As a Big Ten guy, my typical rule of thumb is that I pull for all those teams to do well – except for when they play my squad. What’s good for the goose is good for the gander, so they say. And I believe it, for better or worse. But Indiana, in basketball, one of those supposedly premiere programs with lots of success – decades ago – rubs me the wrong way. We’re rivals of sorts (see if you can figure out which school is mine), but there have been some contentious recruiting battles and some of our prized pups stolen away from us; this causes the hate to simmer. Maybe not boil, but simmer. They say time heals all wounds, but there are few incidents where I can imagine supporting IU.

But Kansas, man, they’re the worst. What could have been? Some 15 years ago they plucked our coach away (an even easier clue for you) and it’s mostly been downhill ever since. Sure, it was his dream job, I can understand that, but that doesn’t mean it didn’t hurt – still does. I was trying to explain this to a gal who went to KU recently but doesn’t really follow basketball (she also went to Duke for grad school and we were watching the game together and she barely cared at all until overtime). I said, “We were in a relationship for 3 years; I thought it would last forever. He burned me. He told me he loved me and then left me in the poverty of a horrible basketball program.” She didn’t seem to care. Stupid KU fans…

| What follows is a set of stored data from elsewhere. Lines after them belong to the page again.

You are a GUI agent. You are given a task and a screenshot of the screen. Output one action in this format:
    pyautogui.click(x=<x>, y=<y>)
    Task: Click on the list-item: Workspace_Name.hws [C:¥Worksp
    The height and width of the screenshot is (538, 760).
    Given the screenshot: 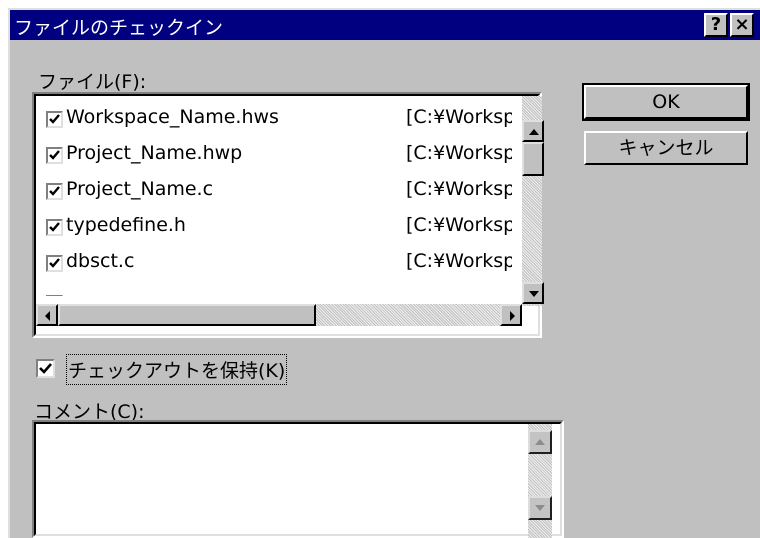 What is the action you would take?
    pyautogui.click(x=279, y=118)
    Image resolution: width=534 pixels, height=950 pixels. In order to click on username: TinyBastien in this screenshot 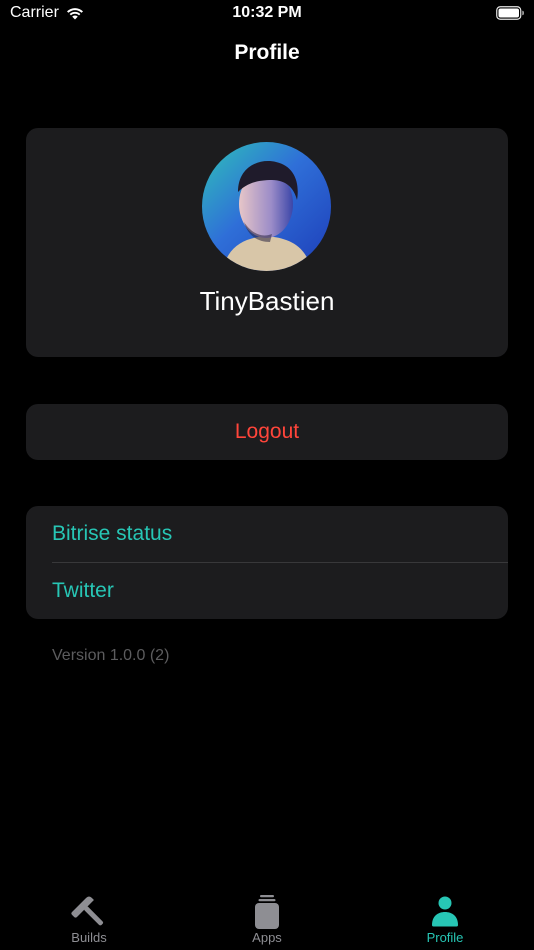, I will do `click(267, 301)`.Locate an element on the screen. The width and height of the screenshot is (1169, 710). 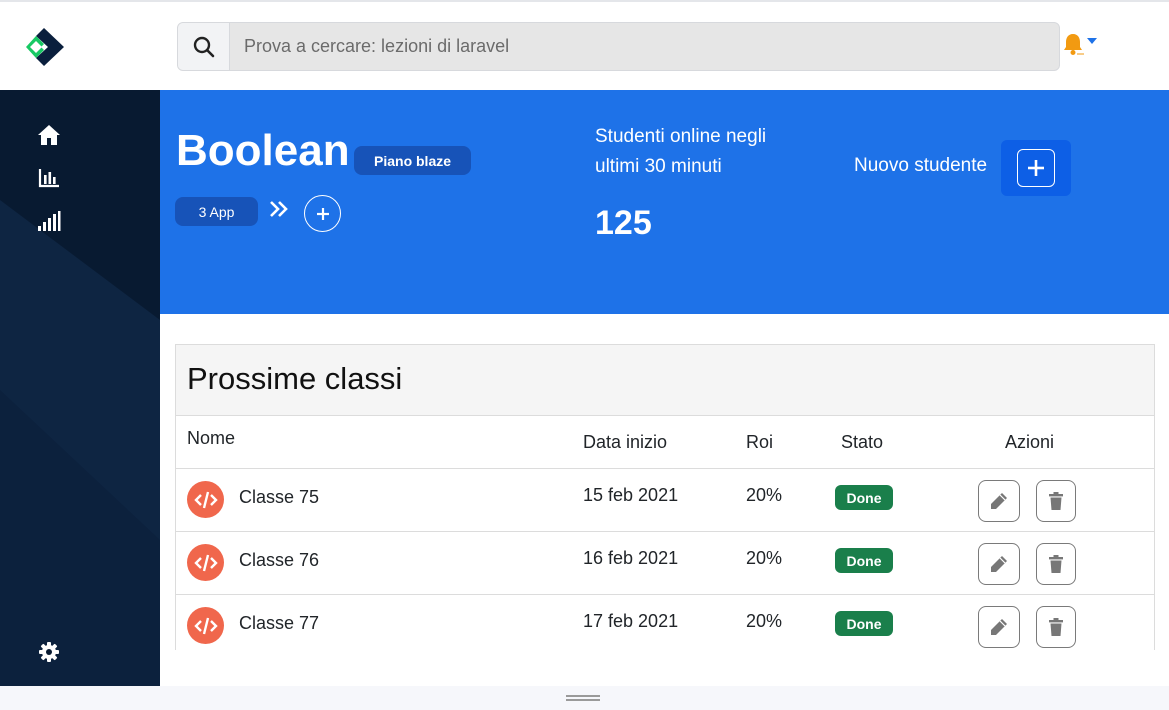
sidebar-item-settings is located at coordinates (49, 652).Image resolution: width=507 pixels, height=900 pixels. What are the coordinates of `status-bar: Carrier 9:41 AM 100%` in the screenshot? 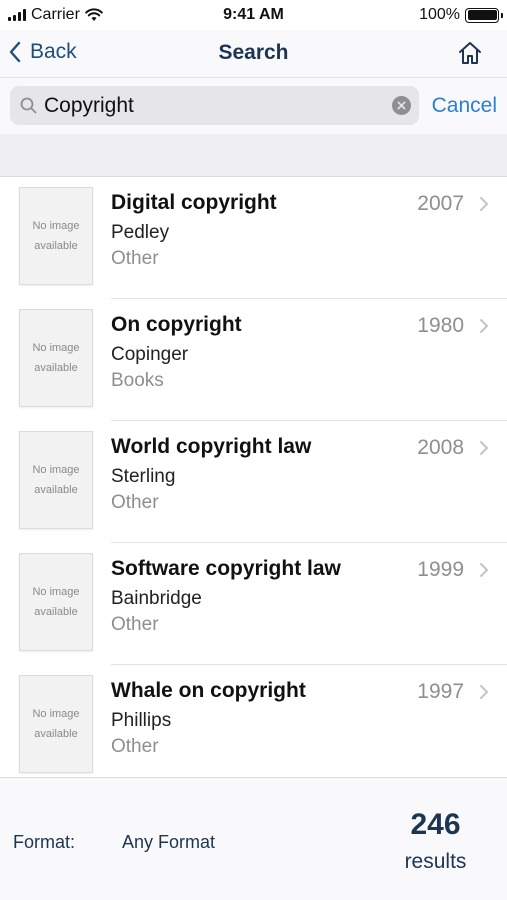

But for KU to get “my” coach, they had to lose theirs, too. And where did that coach go? To North Carolina, the team that beat us on the road to the Promised Land (that’s your last clue and if you can’t figure it out you clearly went to a directional school). So, of course, preventing us from reaching the highest high earns you a great deal of hate – especially when it comes out later that you were cheating the whole time. To add further insult to injury, UNC wasn’t even punished for it. The big bad NCAA, the “nonprofit” organization that loves to make up the rules as they go along, bully everyone into submission, get fat off the student-athlete, and generally behave like a mob, well, they couldn’t find anything to stick on the ole’ Tar Heels. Bluebloods indeed. Just another shiny example of crony capitalism, I guess…

And finally, Duke. Yea, Duke has beat my squad several times, but I’m not sure that is why I don’t like them. In fact, I love their leader – Coach K. What a great guy and a great coach. I admit I’m jealous to not have someone of his ability to walk our sidelines for decades. And therein lies the problem: you sustain greatness for that long, under the same regime, and your fan base becomes authoritarian. Private schools are filled to the brim with snobs as is; get them something overt to confirm their assumptions about themselves and the egos go bonkers. Man, when he retires that program will fall hard – for a little while. And I’ll be there to revel in it…!

In the end my point is this: it sure is easy to hold a grudge, especially if you want to. Do any of these make any sense on the grand scheme of things? Of course not. Not in the slightest. But if these are my biggest grudges in life, that means I’m not taking great offense (see this month’s Remote Senselessness for more on that) from other potentially more heinous affronts to society. Is that a good thing or is that apathetic? As a self-proclaimed diplomat I think it is good. I’ll keep my hate on the sidelines.